> _PROBLEM TO SOLVE_
Please print every line of the material below exactly.

> _SUPPLIED DATA_
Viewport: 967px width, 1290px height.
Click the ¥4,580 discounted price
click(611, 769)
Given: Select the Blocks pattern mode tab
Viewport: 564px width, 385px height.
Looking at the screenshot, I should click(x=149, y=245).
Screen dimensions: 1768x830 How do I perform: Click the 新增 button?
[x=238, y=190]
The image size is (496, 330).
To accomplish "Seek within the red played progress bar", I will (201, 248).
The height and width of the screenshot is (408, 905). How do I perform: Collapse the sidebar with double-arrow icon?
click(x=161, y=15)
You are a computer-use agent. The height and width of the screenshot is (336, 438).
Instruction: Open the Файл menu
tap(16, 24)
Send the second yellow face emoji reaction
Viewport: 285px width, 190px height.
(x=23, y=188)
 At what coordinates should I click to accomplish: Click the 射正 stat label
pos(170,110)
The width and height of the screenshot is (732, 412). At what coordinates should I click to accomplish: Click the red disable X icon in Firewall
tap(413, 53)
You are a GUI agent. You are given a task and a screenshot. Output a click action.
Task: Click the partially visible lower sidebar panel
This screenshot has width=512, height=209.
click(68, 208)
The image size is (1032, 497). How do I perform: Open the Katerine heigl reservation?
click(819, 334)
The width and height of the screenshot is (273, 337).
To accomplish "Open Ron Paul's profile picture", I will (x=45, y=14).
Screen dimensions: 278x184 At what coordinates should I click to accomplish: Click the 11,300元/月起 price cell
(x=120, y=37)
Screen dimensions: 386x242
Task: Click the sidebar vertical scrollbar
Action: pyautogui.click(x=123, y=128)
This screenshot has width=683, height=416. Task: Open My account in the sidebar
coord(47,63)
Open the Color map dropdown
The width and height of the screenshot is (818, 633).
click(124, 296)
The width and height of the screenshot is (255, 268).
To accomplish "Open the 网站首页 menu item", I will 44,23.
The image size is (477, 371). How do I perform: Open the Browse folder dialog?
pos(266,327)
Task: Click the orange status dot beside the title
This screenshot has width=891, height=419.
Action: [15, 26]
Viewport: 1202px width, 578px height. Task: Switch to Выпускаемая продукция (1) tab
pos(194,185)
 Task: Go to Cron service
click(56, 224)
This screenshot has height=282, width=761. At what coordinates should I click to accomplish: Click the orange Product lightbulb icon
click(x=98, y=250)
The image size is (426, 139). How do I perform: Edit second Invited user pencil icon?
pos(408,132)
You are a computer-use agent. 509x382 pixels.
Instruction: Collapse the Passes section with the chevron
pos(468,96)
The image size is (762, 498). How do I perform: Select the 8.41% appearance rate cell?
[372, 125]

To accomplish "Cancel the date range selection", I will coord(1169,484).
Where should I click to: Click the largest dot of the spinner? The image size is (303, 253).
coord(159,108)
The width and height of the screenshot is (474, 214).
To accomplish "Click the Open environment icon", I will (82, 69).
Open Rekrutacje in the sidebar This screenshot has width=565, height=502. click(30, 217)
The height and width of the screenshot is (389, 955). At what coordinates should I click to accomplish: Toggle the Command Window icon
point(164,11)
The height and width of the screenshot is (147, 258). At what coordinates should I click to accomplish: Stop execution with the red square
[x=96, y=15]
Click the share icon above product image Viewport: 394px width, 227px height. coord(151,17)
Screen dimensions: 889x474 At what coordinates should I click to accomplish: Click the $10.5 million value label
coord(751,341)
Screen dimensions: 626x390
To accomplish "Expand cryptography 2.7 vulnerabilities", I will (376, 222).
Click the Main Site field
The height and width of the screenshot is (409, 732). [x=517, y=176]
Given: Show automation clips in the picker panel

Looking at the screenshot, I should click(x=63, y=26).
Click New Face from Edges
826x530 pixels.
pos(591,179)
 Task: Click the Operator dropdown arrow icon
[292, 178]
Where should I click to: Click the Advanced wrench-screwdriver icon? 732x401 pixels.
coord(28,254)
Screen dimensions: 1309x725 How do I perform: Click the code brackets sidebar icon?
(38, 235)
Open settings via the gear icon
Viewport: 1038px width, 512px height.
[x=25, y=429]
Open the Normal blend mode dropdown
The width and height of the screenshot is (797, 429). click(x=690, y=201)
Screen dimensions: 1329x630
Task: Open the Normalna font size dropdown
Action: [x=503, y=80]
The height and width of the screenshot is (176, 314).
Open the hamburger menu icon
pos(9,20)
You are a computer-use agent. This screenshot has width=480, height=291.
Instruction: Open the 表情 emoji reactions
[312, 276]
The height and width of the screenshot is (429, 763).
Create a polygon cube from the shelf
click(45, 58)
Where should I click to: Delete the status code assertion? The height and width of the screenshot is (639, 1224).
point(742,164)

> _EXERCISE SOLUTION_
Viewport: 967px width, 1290px height.
Click the ¥4,580 discounted price
click(611, 769)
Given: Select the Blocks pattern mode tab
Viewport: 564px width, 385px height.
Looking at the screenshot, I should click(x=149, y=245).
Screen dimensions: 1768x830 How do I perform: Click the 新增 button?
[x=238, y=190]
The image size is (496, 330).
To accomplish "Seek within the red played progress bar", I will (201, 248).
The height and width of the screenshot is (408, 905). How do I perform: Collapse the sidebar with double-arrow icon?
click(x=161, y=15)
You are a computer-use agent. The height and width of the screenshot is (336, 438).
Instruction: Open the Файл menu
tap(16, 24)
Send the second yellow face emoji reaction
Viewport: 285px width, 190px height.
(x=23, y=188)
 At what coordinates should I click to accomplish: Click the 射正 stat label
pos(170,110)
The width and height of the screenshot is (732, 412). At what coordinates should I click to accomplish: Click the red disable X icon in Firewall
tap(413, 53)
You are a GUI agent. You are given a task and a screenshot. Output a click action.
Task: Click the partially visible lower sidebar panel
This screenshot has width=512, height=209.
click(68, 208)
The image size is (1032, 497). How do I perform: Open the Katerine heigl reservation?
click(819, 334)
The width and height of the screenshot is (273, 337).
To accomplish "Open Ron Paul's profile picture", I will (x=45, y=14).
Screen dimensions: 278x184 At what coordinates should I click to accomplish: Click the 11,300元/月起 price cell
(x=120, y=37)
Screen dimensions: 386x242
Task: Click the sidebar vertical scrollbar
Action: pyautogui.click(x=123, y=128)
This screenshot has width=683, height=416. Task: Open My account in the sidebar
coord(47,63)
Open the Color map dropdown
The width and height of the screenshot is (818, 633).
click(124, 296)
The width and height of the screenshot is (255, 268).
To accomplish "Open the 网站首页 menu item", I will 44,23.
The image size is (477, 371). How do I perform: Open the Browse folder dialog?
pos(266,327)
Task: Click the orange status dot beside the title
This screenshot has width=891, height=419.
Action: [15, 26]
Viewport: 1202px width, 578px height. Task: Switch to Выпускаемая продукция (1) tab
pos(194,185)
 Task: Go to Cron service
click(56, 224)
This screenshot has height=282, width=761. At what coordinates should I click to accomplish: Click the orange Product lightbulb icon
click(x=98, y=250)
The image size is (426, 139). How do I perform: Edit second Invited user pencil icon?
pos(408,132)
You are a computer-use agent. 509x382 pixels.
Instruction: Collapse the Passes section with the chevron
pos(468,96)
The image size is (762, 498). How do I perform: Select the 8.41% appearance rate cell?
[372, 125]

To accomplish "Cancel the date range selection", I will coord(1169,484).
Where should I click to: Click the largest dot of the spinner? The image size is (303, 253).
coord(159,108)
The width and height of the screenshot is (474, 214).
To accomplish "Click the Open environment icon", I will (82, 69).
Open Rekrutacje in the sidebar This screenshot has width=565, height=502. click(30, 217)
The height and width of the screenshot is (389, 955). At what coordinates should I click to accomplish: Toggle the Command Window icon
point(164,11)
The height and width of the screenshot is (147, 258). At what coordinates should I click to accomplish: Stop execution with the red square
[x=96, y=15]
Click the share icon above product image Viewport: 394px width, 227px height. coord(151,17)
Screen dimensions: 889x474 At what coordinates should I click to accomplish: Click the $10.5 million value label
coord(751,341)
Screen dimensions: 626x390
To accomplish "Expand cryptography 2.7 vulnerabilities", I will (376, 222).
Click the Main Site field
The height and width of the screenshot is (409, 732). [x=517, y=176]
Given: Show automation clips in the picker panel

Looking at the screenshot, I should click(x=63, y=26).
Click New Face from Edges
826x530 pixels.
pos(591,179)
 Task: Click the Operator dropdown arrow icon
[292, 178]
Where should I click to: Click the Advanced wrench-screwdriver icon? 732x401 pixels.
coord(28,254)
Screen dimensions: 1309x725 How do I perform: Click the code brackets sidebar icon?
(38, 235)
Open settings via the gear icon
Viewport: 1038px width, 512px height.
[x=25, y=429]
Open the Normal blend mode dropdown
The width and height of the screenshot is (797, 429). click(x=690, y=201)
Screen dimensions: 1329x630
Task: Open the Normalna font size dropdown
Action: [x=503, y=80]
The height and width of the screenshot is (176, 314).
Open the hamburger menu icon
pos(9,20)
You are a computer-use agent. This screenshot has width=480, height=291.
Instruction: Open the 表情 emoji reactions
[312, 276]
The height and width of the screenshot is (429, 763).
Create a polygon cube from the shelf
click(45, 58)
Where should I click to: Delete the status code assertion? The height and width of the screenshot is (639, 1224).
point(742,164)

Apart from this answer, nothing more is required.